## ИСТОЧНИК
Андрей Никитин - Исследования и статьи
История и реальное содержание термина «уй» в русской жизни хорошо показывает Ипатьевская летопись. Он появляется на ее страницах в легенде о Владимире и Добрыне, неся с собой от голоски не славянской архаики, а русско-половецких связей XII в., активно используется с 1146 по 1185 г., исчезает на полстолетия, и с 1238 г. вновь появляется на страницах летописи, повествующей о событиях середины и второй половины XIII в. в Галицко-Волынской Руси, где в литературном и бытовом обиходе до польско-литовского завоевания лексика предшествующего периода сохранялась значительно лучше, чем на землях Северо-Восточной Руси.

## УСЛОВИЕ ЗАДАЧИ A
Выпишите из источника без изменений отрывок от слов «Андрей Никитин - Исследования» до слов «землях Северо-Восточной Руси.».
## УСЛОВИЕ ЗАДАЧИ B
Объясните по источнику, чем Галицко-Волынская Русь отличалась от Северо-Восточной Руси в сохранении лексики и до какого времени длилось это отличие.
Приведённые далее строки взяты из другого источника.

## ИСХОДНЫЕ ДАННЫЕ

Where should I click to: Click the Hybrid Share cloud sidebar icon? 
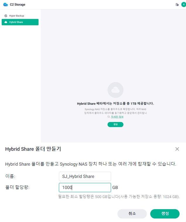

## ГОТОВЫЙ ОТВЕТ A
Андрей Никитин - Исследования и статьи
История и реальное содержание термина «уй» в русской жизни хорошо показывает Ипатьевская летопись. Он появляется на ее страницах в легенде о Владимире и Добрыне, неся с собой от голоски не славянской архаики, а русско-половецких связей XII в., активно используется с 1146 по 1185 г., исчезает на полстолетия, и с 1238 г. вновь появляется на страницах летописи, повествующей о событиях середины и второй половины XIII в. в Галицко-Волынской Руси, где в литературном и бытовом обиходе до польско-литовского завоевания лексика предшествующего периода сохранялась значительно лучше, чем на землях Северо-Восточной Руси.

## ГОТОВЫЙ ОТВЕТ B
В литературном и бытовом обиходе Галицко-Волынской Руси лексика предшествующего периода сохранялась значительно лучше, чем на землях Северо-Восточной Руси. Так продолжалось до польско-литовского завоевания.